Home › Forums › Abortion Ftw. › Reply To: Abortion Ftw.
Please don’t confuse pro-abortion with pro-choice ._. there is a huge difference between the two, and it’s kind of insulting when you mesh them together like that.
Also, yes, you have a point. But since my argument isn’t based solely on those serious cases, your point is moot. You are also excluding the percentage of women who get abortions because dispite using contraception, pregnancy happened. They tried their best to have protective sex, but accidents happen because contraceptives aren’t full-proof. Do you think they shouldn’t count because they still don’t have a medical condition or weren’t raped?

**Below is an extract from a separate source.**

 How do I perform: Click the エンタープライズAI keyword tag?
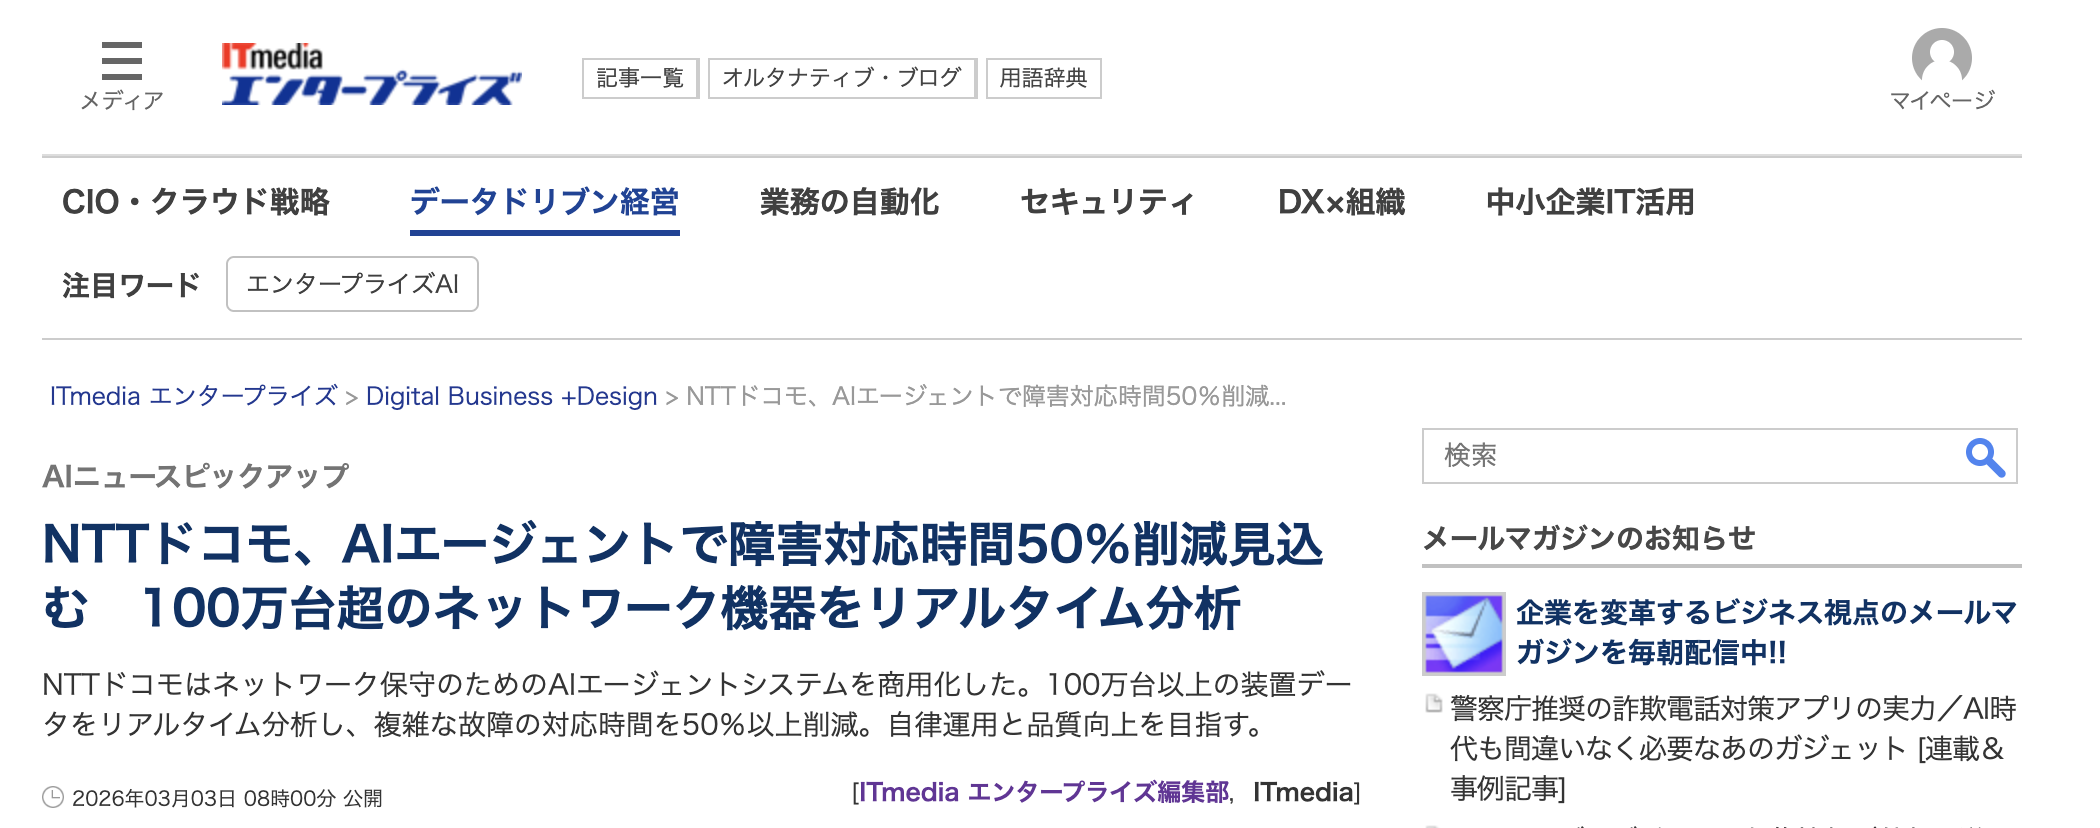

I think that it is a “life” as soon as it reaches the embryonic stage, but then even bacteria and cancer have “life”. “Life” doesn’t concern me as much as “conciousness”. Abortions that happen after the fetal stage tend to irk me. Abortions beyond the second and third trimester upset me unless the mother developed a serious medical condition or some other life-changing factor has appeared.
Seriously people, discuss whether or not a fetus is living. That’s the assumption everything hinges on. Everything else is irrelevant.
First, yea, I totally misread the last post, sorry about that xD…
Anyway, down to buisness. I completely disagree that the fetus “right to life” trumps the womans “right to choose”. I find this logic completely irrational. The fetus has no conciousness, comprehensible thought or any idea at all of what is going on. It doesn’t think, it doesn’t feel, and is 100% dependent on the mother carrying it. It is literally attached to her, sharing her body, her food, nutrients, pretty much everything but her pain. Whereas the mother is a concious human being with thoughts, feelings (both physical and mental), a very good idea of what is going on, and get this: her right to life, which includes her right to terminate pregnancy in favor of maintaining the life she currently has. It’s her life, her choice. And until that fetus is no longer 100% dependent on her body and hers alone, that life is connected to her and thus belongs to her.
As for the second part, of course a fetus is alive. Anyone who claims otherwise is in serious denial or is just plain stupid. But like I said to Chameleon, even bacteria and cancer are alive. It sounds like the main argument seems to be concerning the idea of “potential” life, which I think is complete bull. Every living being has “potential” life. Hell, I have “potential” life tomorrow. And the next day, and the next day. Because what am I doing? Living. And what does each day have? Potential, because I could die at any given minute. Most likely at the hands of, guess what? Another human being.
I guess a better way to put it is when does a fetus become a human? Sure it’s living, but as you said, when does it gain the rights that we as humans have? You can argue that they’re completely dependent on their mother, but someone else can point out that so is an infant in many respects. A child’s independence and humanity over time is a spectrum, and as such it’s really hard to define what qualifies as human and what qualifies as organic mass. For everyone it’s going to be different, and it’s hard to say one’s clearly right over another. You clearly feel a fetus isn’t a human until fairly late in a pregnancy, and that’s fine, but others don’t, and every argument you make is going to be subjective. Sure, it’s based on facts, but your (and all arguments in this debate) draw conclusions of their own that are impossible to prove, and are really nothing more than opinion.
I think you misunderstand what I was saying about potential. I was simply trying to stay neutral in the abortion debate itself. I think you can agree that even though you don’t think a fetus is an independent human worthy of its own rights, it’s something entirely closer to a human than an egg sitting in the same woman’s ovaries. It represents an entirely different potential in that, as long as it’s nurtured, it will progress into a human child without any other assistance. It has everything it needs besides the sustenance we rely on ourselves, and that is significant. It doesn’t necessarily make it human, but it makes it markedly different than an egg. That, I feel, is much less debatable. Any woman who’s been pregnant can tell you about the maternal instinct inherent in every woman that comes out. Our unconscious pysche recognizes the importance of it.
I then put “a life” on the other end of the slash for people who believe a fetus is a human the moment it exists.
I think we’ll all agree that at the point it is now a human, the mother has no right to terminate its life (we can all agree that a newborn child is a human with rights, and no mother has the right to kill it). At the same time, before anything that is a human, we all agree the mother has the right to prevent things from progressing (we can all agree the woman has a right to use a condom to prevent sperm from reaching her eggs). Defining where the two meet is the real argument, and it’s difficult because there’s no objective way to approach it.